Не нужно быть семи пядей во лбу, чтобы понимать, что Лугандония оказалась жертвой большой войны. Для тех, кто трезов, ясно, что речь не о войне между Украиной и Россией, между колорадами и укропами. Война – не на жизнь, а на смерть – между Россией и Западом. Россия вздумала перечить Америке, усомниться в её исключительности и, что важнее, в её праве душить мир фальшивой баксовой зеленью. Произнеся слова "Запад" и "Америка", уточняю. Запад – это США и порабощенная ею Европа. И еще уточняю. США – такое же порабощенное и обездоленное пространство, как и Европа. Порабощенное глобальным Каганатом – мировой ростовщической "элитой", которая (сотня кланов) владеет половиной земных богатств.
Понимая это, надо бы не проклинать "лугандонов", не натравливать на них "укропов", а вспомнить ВДРУГ, что и "колорады", и "укропы" – в недавнем прошлом граждане той самой Украины, о которой с таким пафосом печется Пасенюк. "Колорады" и "укропы" убивают друг друга, потому что Каганат их уже стравил, с целью братоубийства. И этой цели как раз и услужает Пасенюк. Напомню пасенюкам старательно забытое, но незабываемое. Не Московия начала бомбить Лугандонию. Дал приказ бомбить Славянск и начал это ЧЕРНОЕ дело некто Кровавый пастор, исполнявший обязанности Президента Украины.
Удел Поэта: взывать к братству. Пасенюк же клокочет безумно культивируемой в наших пенатах ненавистью. Усовещивать (именно так) его в том, что Поэту не пристало накачивать эфир ненавистью? Безнадежно. Так что же – Пасенюк не Поэт? Версификатор, работающий по найму? Наверняка Пасенюк осерчает на меня за эти намеки и будет прав, поскольку местные урядники и верховные ему не платят. Но ведь есть зарплата опосредованная, косвенная, – войти в пул придворных "поэтов", мечущих молнии в лу-гандонов "искренне!".
Любопытно, как держал бы себя Пасенюк, приди в Украину другая власть?
В огороде бузина, а в Киеве дядька. На стр. 19 ни к селу, вроде бы, ни к городу Пасенюк дает две строфы из Маяковского.
Нам, грязным, что может казаться привольнее –
сплошною ванною туча, и вы в ней.
В холодных, прозрачнейших, пахнущих молнией
купаетесь в душах душистейших ливней.
А может быть, это в жизни будет,
на что же иначе, когда не на это,
поэтов каких-то придумали люди,
или я в насмешку назван поэтом?
Но Пасенюк не так прост. Как тут же выясняется, Маяковский не случаен.
"Многие из нас, – намекает Пасенюк, – могли бы под сим текстом поставить свою подпись".

**ИСХОДНЫЕ ДАННЫЕ**
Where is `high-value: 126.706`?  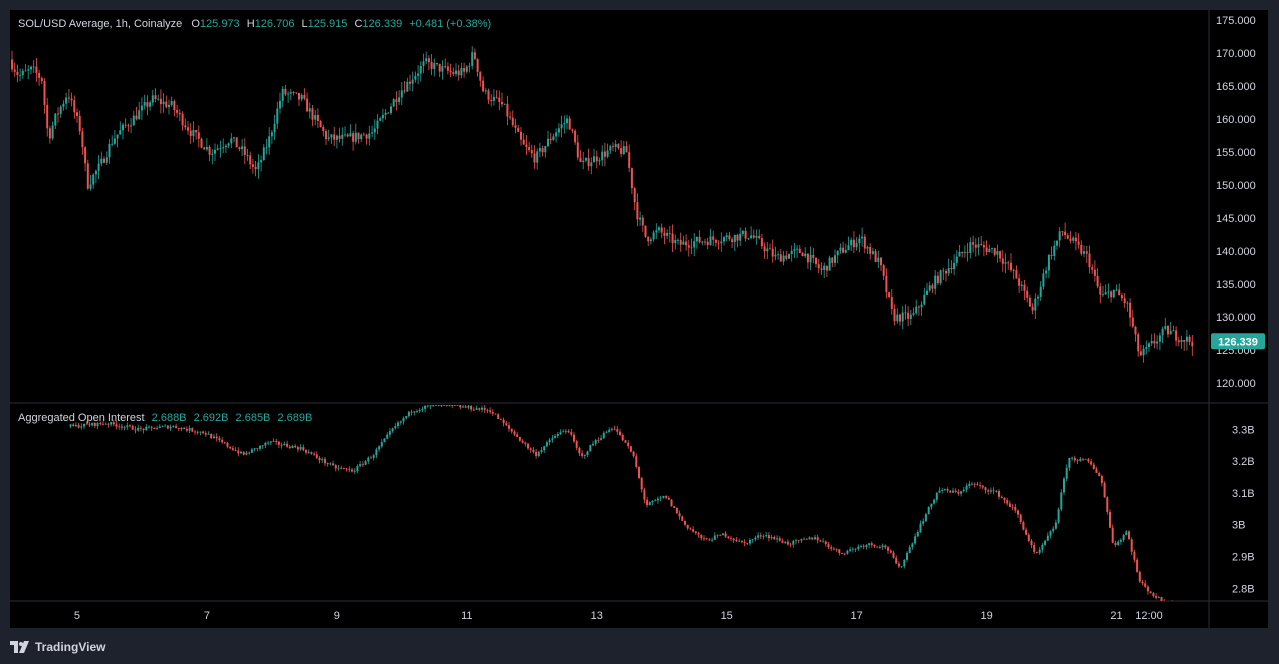 high-value: 126.706 is located at coordinates (274, 24).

**ЗАДАНИЕ 1**
Выпишите все вопросительные предложения из абзаца отрывка, который начинается словами «Удел Поэта».
**ЗАДАНИЕ 2**
Измените фрагмент отрывка между «В огороде бузина, а» и «душах душистейших ливней.» включительно: приведите его целиком, заменив «ливней» на «дождей».

**РЕШЕНИЕ 1**
1. Усовещивать (именно так) его в том, что Поэту не пристало накачивать эфир ненавистью?
2. Так что же – Пасенюк не Поэт?
3. Версификатор, работающий по найму?

**РЕШЕНИЕ 2**
В огороде бузина, а в Киеве дядька. На стр. 19 ни к селу, вроде бы, ни к городу Пасенюк дает две строфы из Маяковского.
Нам, грязным, что может казаться привольнее –
сплошною ванною туча, и вы в ней.
В холодных, прозрачнейших, пахнущих молнией
купаетесь в душах душистейших дождей.